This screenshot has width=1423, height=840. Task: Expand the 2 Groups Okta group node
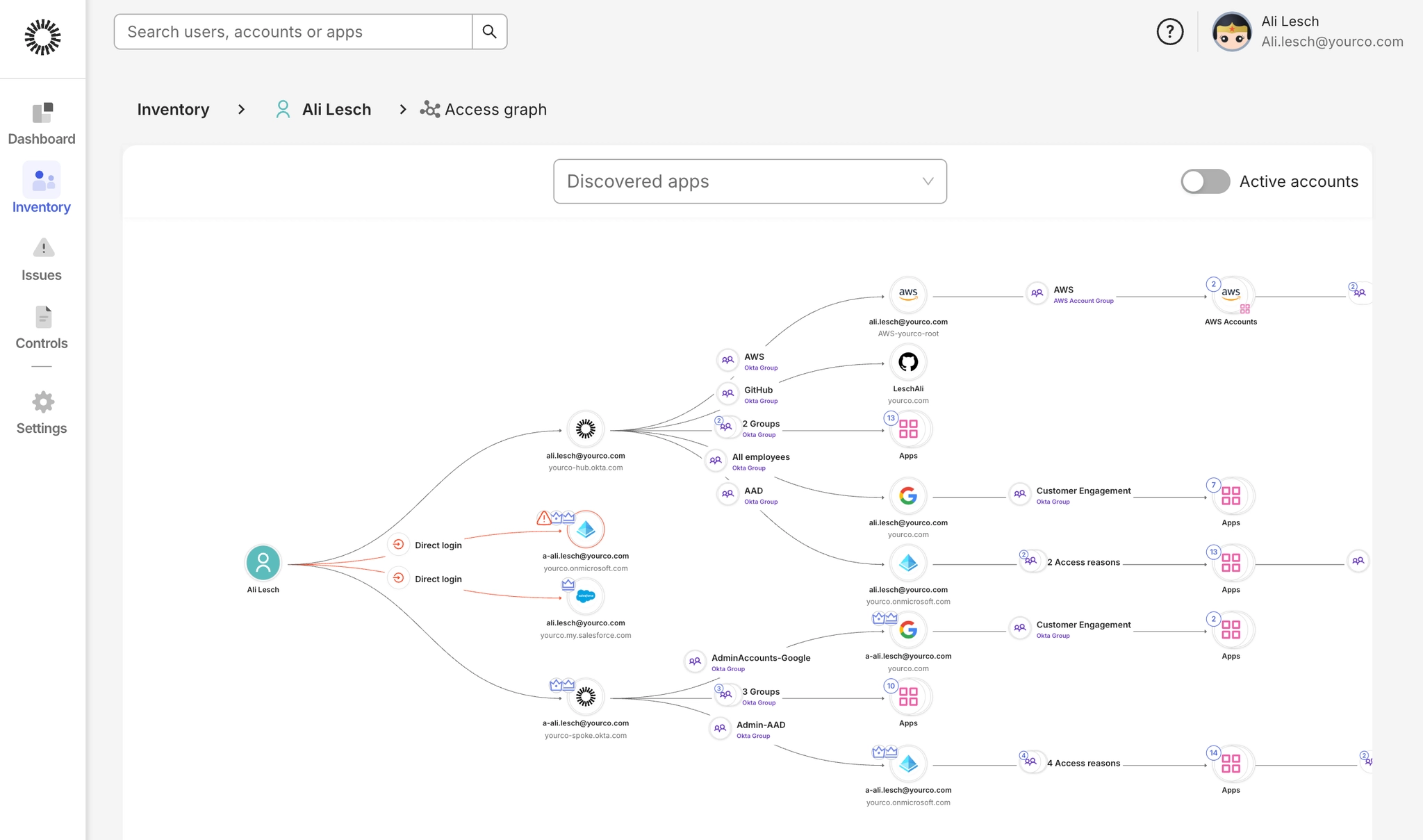[727, 427]
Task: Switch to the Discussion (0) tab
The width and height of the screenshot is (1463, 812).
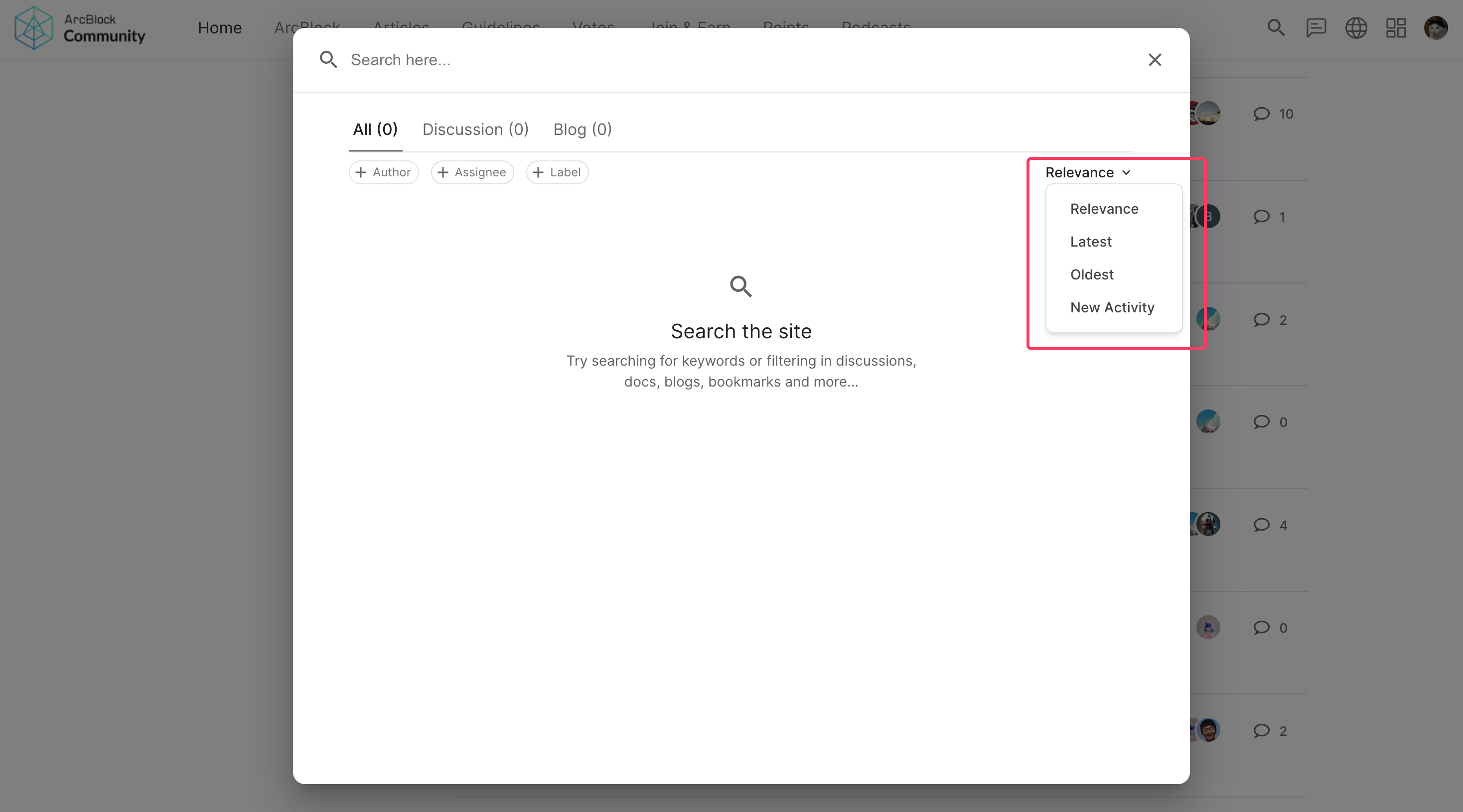Action: 475,130
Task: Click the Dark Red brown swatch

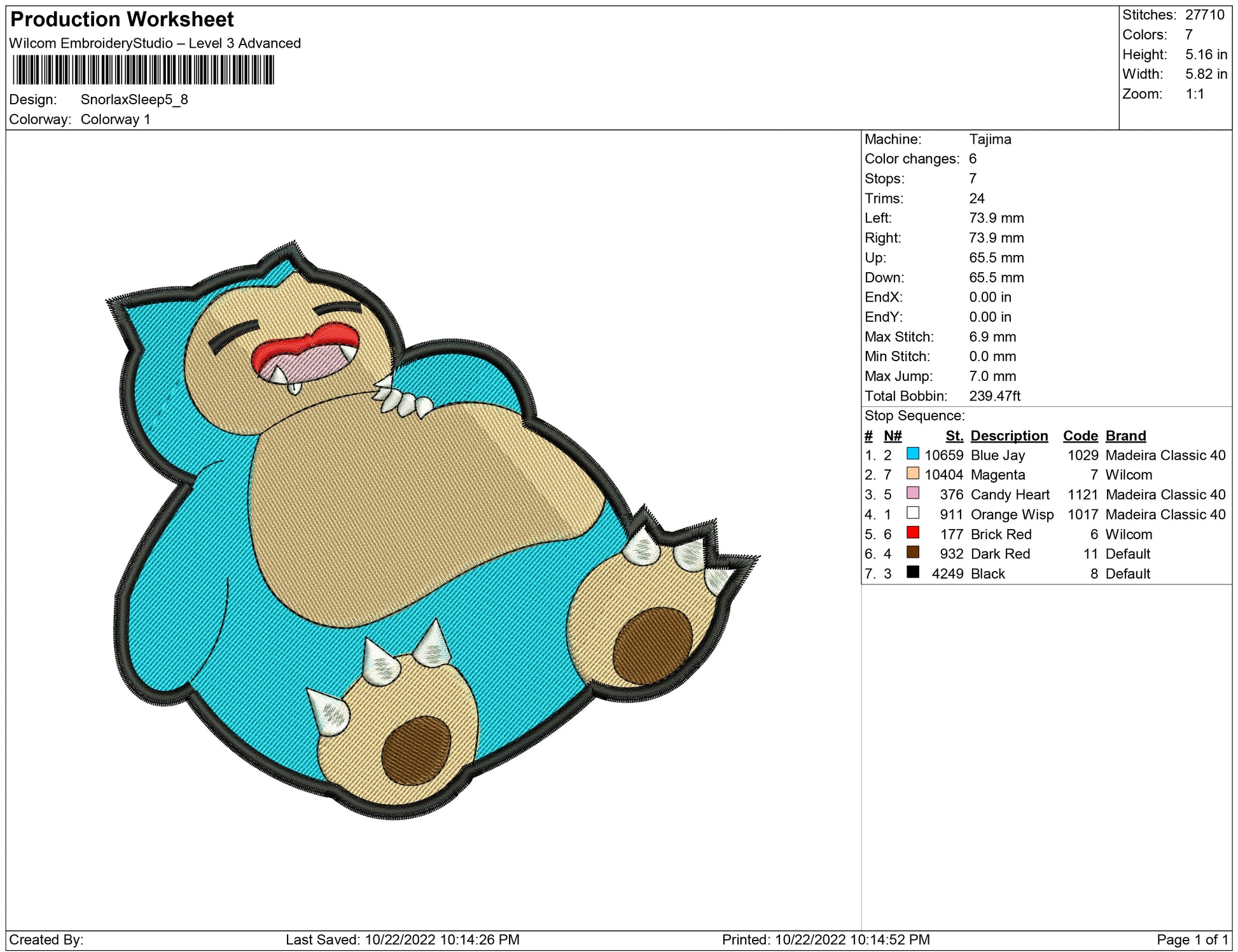Action: pyautogui.click(x=912, y=552)
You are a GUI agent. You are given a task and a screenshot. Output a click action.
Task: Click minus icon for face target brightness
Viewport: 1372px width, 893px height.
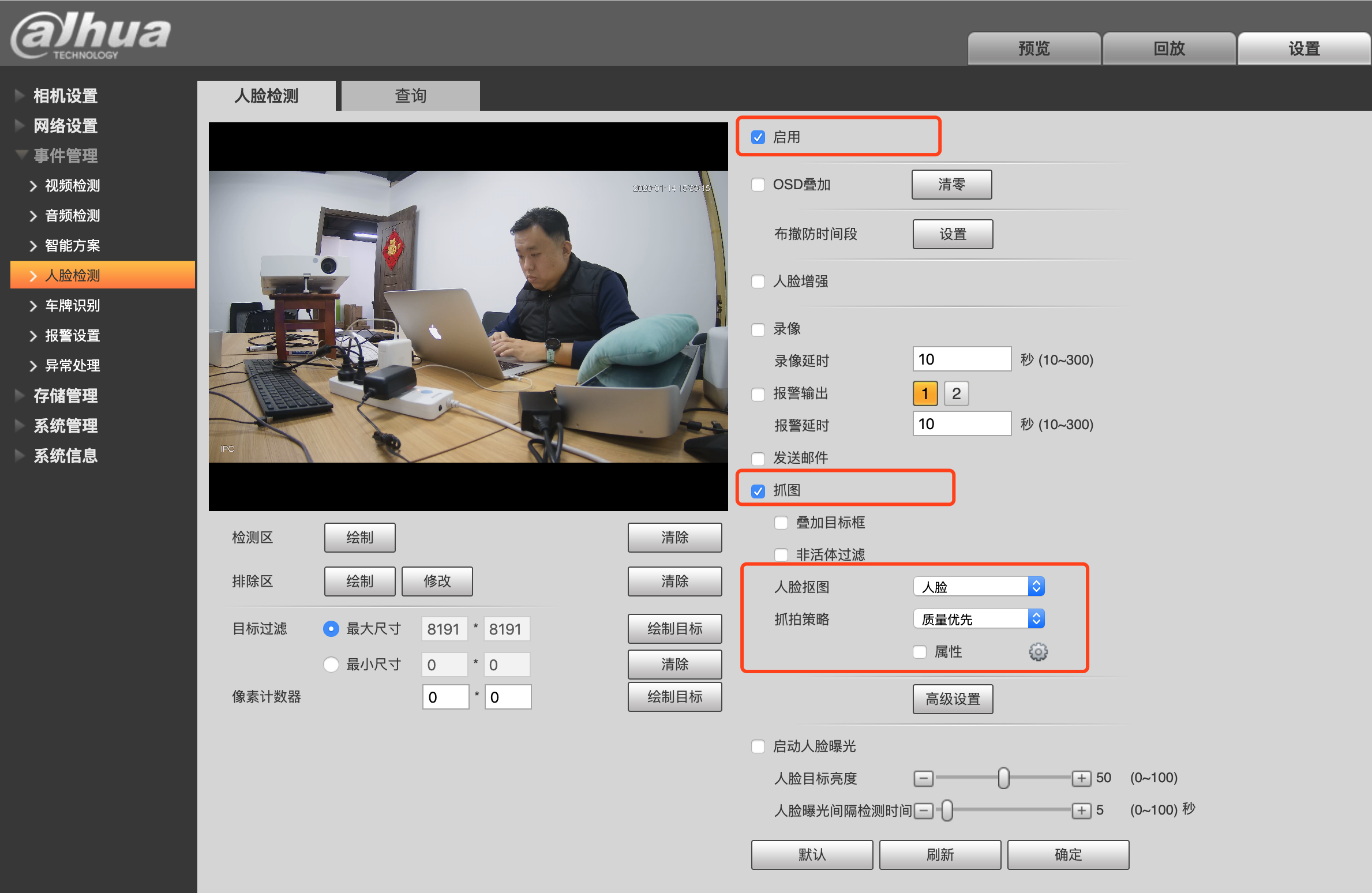pos(923,778)
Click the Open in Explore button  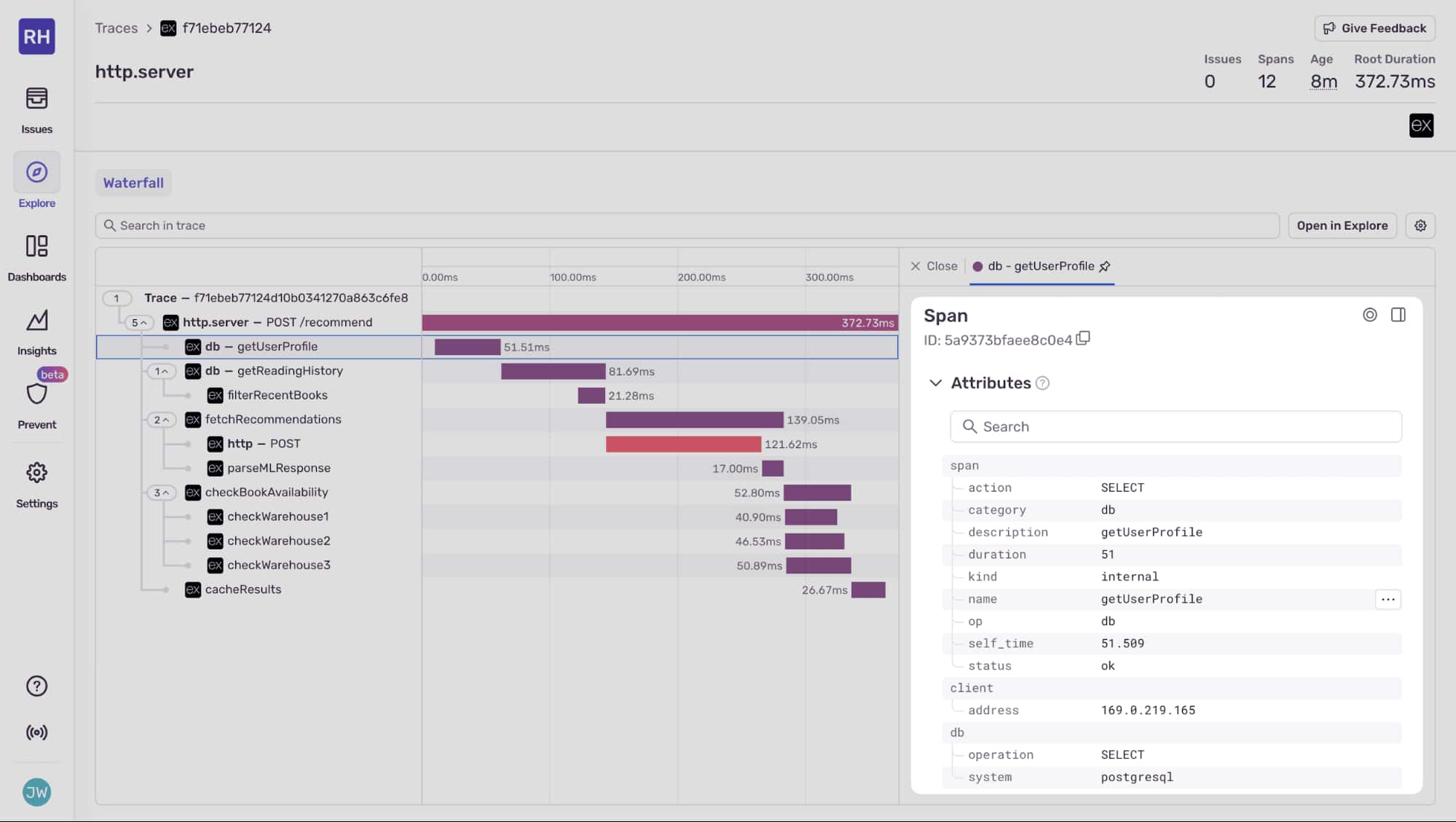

# # # #

§ EXERCISE DIRECTIONS: Should a picture appear among the entries above, omit it and repeat everything else exactly.

§ WRITTEN RESPONSE:
This screenshot has width=1423, height=840. Task: Expand the 2 Groups Okta group node
[727, 427]
Task: Switch to the Discussion (0) tab
The width and height of the screenshot is (1463, 812).
Action: 475,130
Task: Click the Dark Red brown swatch

Action: pyautogui.click(x=912, y=552)
You are a GUI agent. You are given a task and a screenshot. Output a click action.
Task: Click minus icon for face target brightness
Viewport: 1372px width, 893px height.
pos(923,778)
Click the Open in Explore button  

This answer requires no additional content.